### [WHAT NEEDS TO BE DONE]
No pictures go into the copy. Write out exactly the lines below from the one containing "Where should I" through the one containing "The height and width of the screenshot is (538, 739).".
[[ DATA TO USE, beginning ]]
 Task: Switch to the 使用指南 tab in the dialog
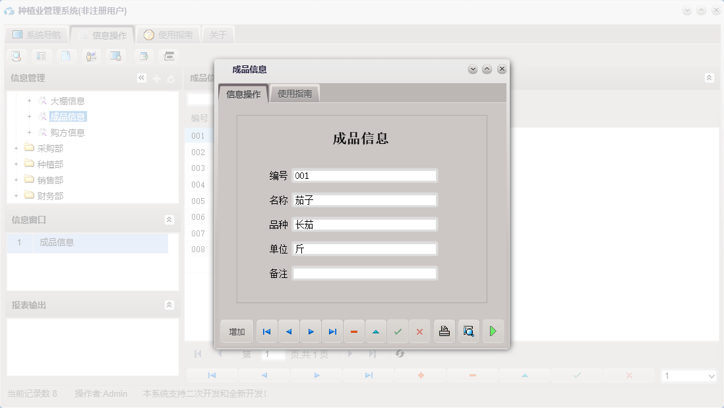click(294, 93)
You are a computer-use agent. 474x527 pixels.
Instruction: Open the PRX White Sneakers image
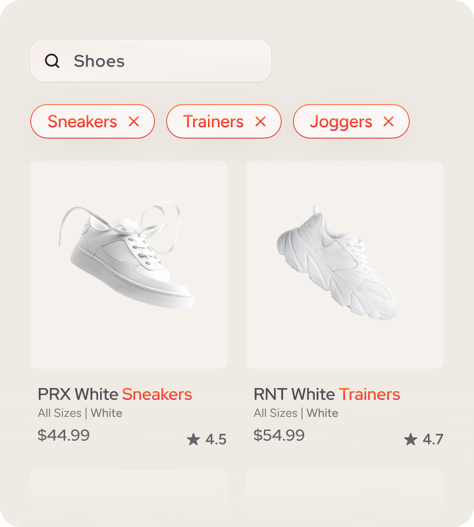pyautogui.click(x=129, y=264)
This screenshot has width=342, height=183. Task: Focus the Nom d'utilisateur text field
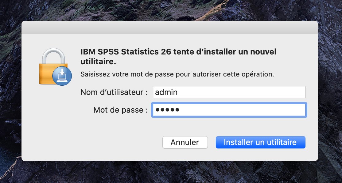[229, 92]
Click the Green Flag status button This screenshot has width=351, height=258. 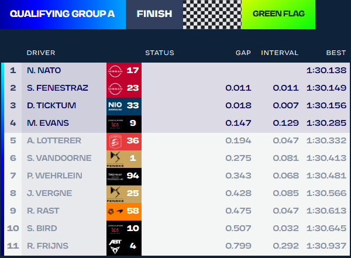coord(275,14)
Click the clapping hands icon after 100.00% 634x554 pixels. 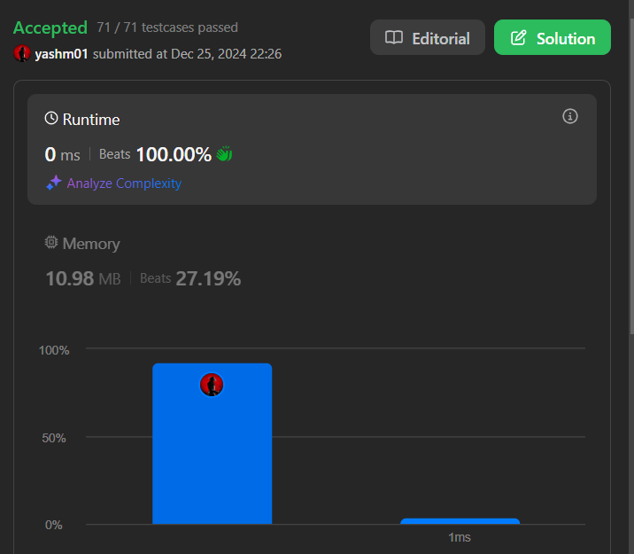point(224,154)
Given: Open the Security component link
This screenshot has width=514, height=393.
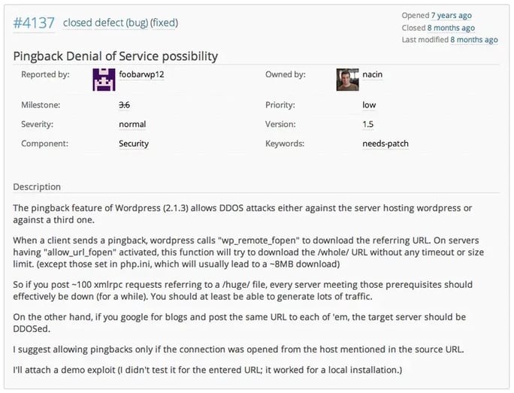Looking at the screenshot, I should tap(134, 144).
[[ DATA TO USE, end ]]
[[ DATA TO USE, beginning ]]
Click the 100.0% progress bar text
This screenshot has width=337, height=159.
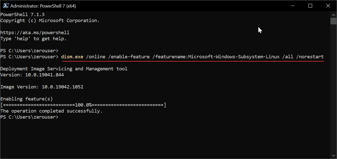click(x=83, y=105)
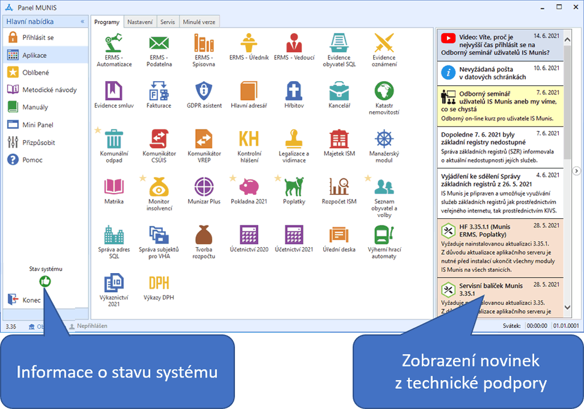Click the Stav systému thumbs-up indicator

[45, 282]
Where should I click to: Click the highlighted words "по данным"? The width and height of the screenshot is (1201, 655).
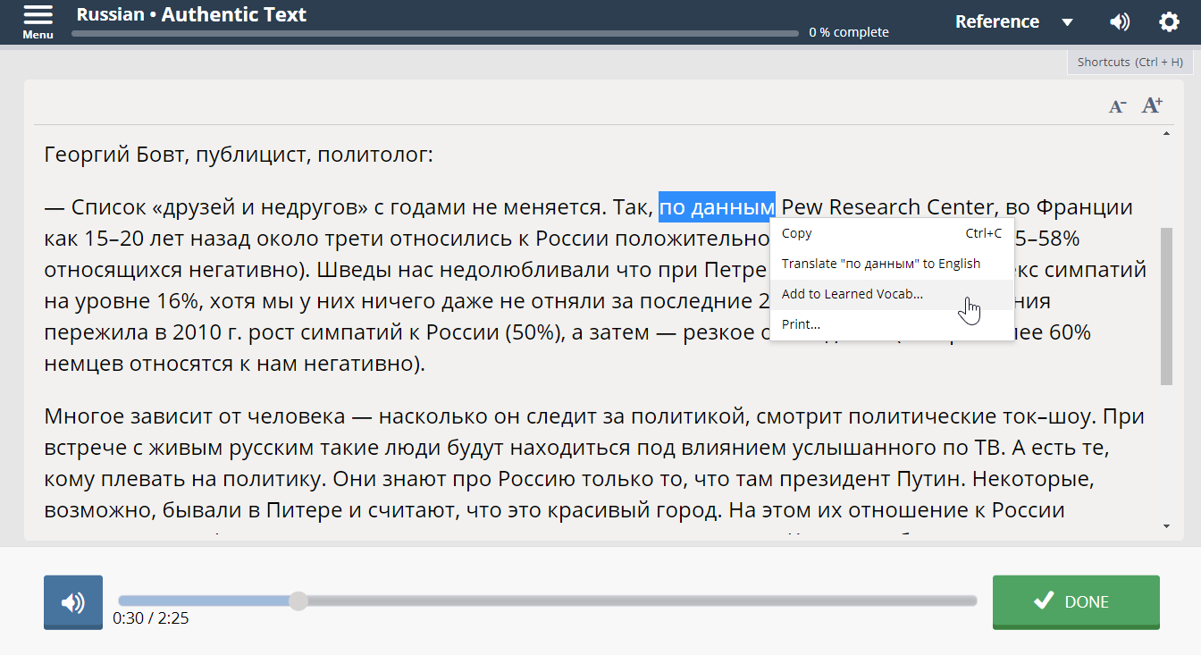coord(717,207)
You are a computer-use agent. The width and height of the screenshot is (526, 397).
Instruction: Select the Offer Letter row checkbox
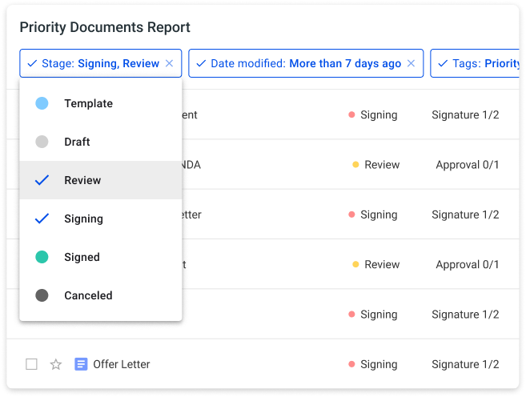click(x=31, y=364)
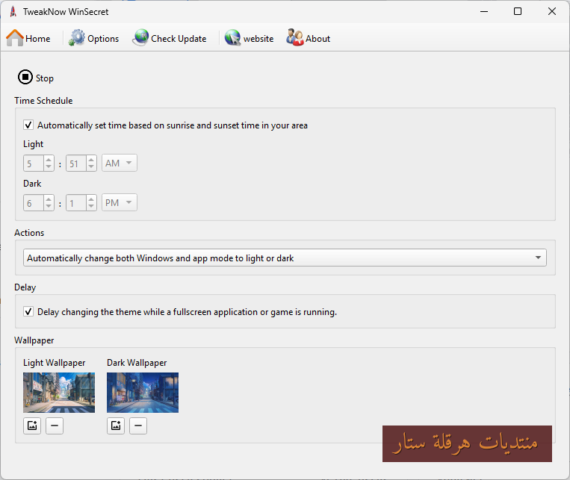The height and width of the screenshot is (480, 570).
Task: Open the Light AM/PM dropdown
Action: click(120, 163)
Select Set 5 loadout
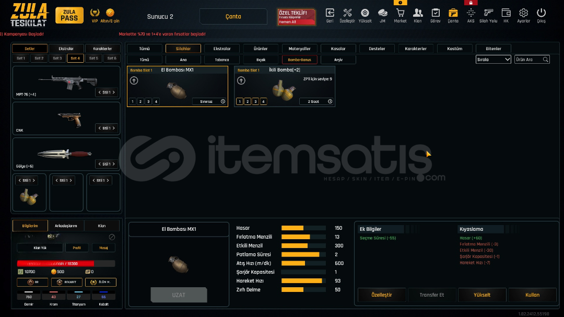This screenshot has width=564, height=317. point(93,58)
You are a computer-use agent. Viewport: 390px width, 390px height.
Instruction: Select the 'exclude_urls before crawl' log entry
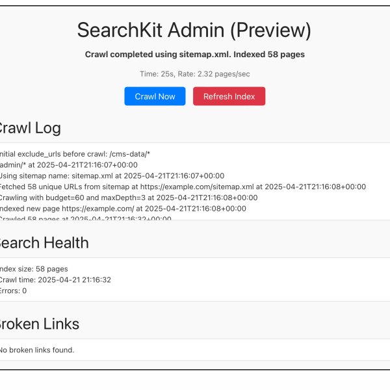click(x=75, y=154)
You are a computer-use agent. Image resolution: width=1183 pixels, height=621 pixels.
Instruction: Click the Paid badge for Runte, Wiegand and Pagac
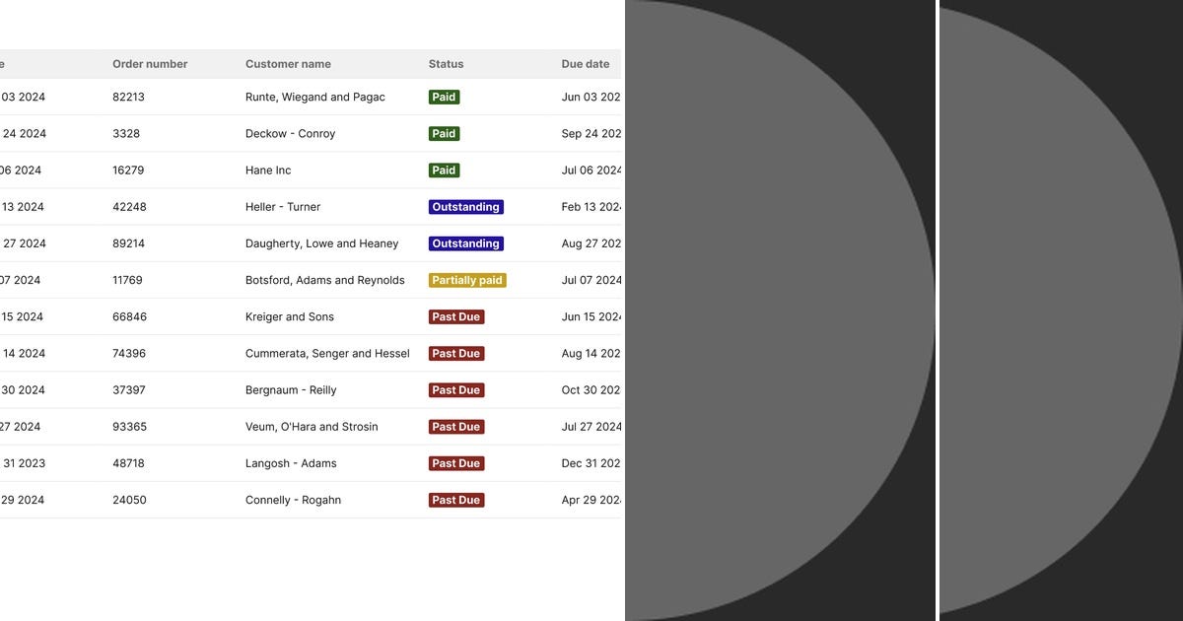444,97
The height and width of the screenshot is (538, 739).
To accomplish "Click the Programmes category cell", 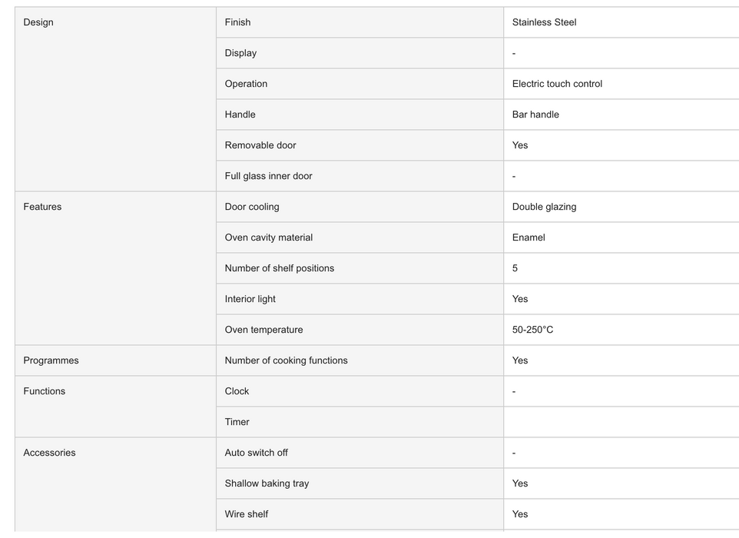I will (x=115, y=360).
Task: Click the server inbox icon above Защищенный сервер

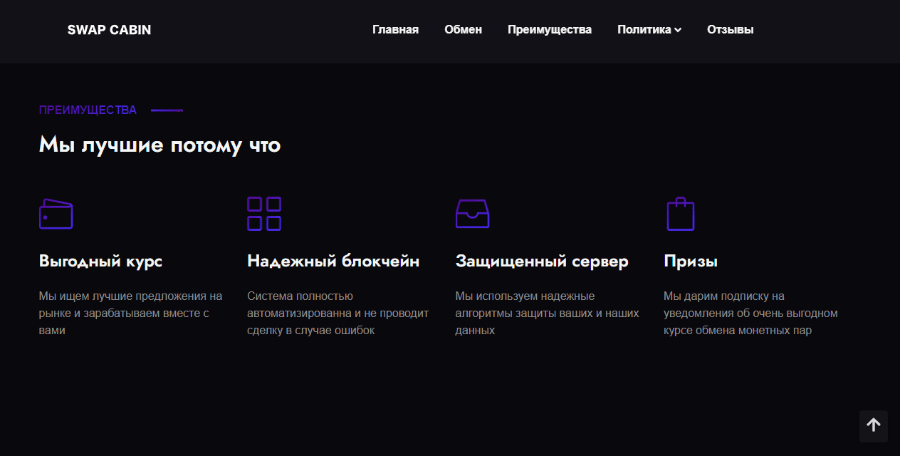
[[ DATA TO USE, end ]]
[[ DATA TO USE, beginning ]]
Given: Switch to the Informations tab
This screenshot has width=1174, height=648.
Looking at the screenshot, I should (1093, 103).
[[ DATA TO USE, end ]]
### [OUTPUT BELOW]
Where should I click to: Click the highlighted words "по данным"? The width and height of the screenshot is (1201, 655).
coord(717,207)
You are a computer-use agent. The width and height of the screenshot is (526, 397).
Instruction: Select the Offer Letter row checkbox
click(x=31, y=364)
The height and width of the screenshot is (480, 570).
Task: Open the Light AM/PM dropdown
Action: click(120, 163)
Select Set 5 loadout
This screenshot has width=564, height=317. point(93,58)
You are a computer-use agent. Viewport: 390px width, 390px height.
Instruction: Select the 'exclude_urls before crawl' log entry
click(x=75, y=154)
You are a computer-use agent. Image resolution: width=1183 pixels, height=621 pixels.
Instruction: Click the Paid badge for Runte, Wiegand and Pagac
444,97
The height and width of the screenshot is (538, 739).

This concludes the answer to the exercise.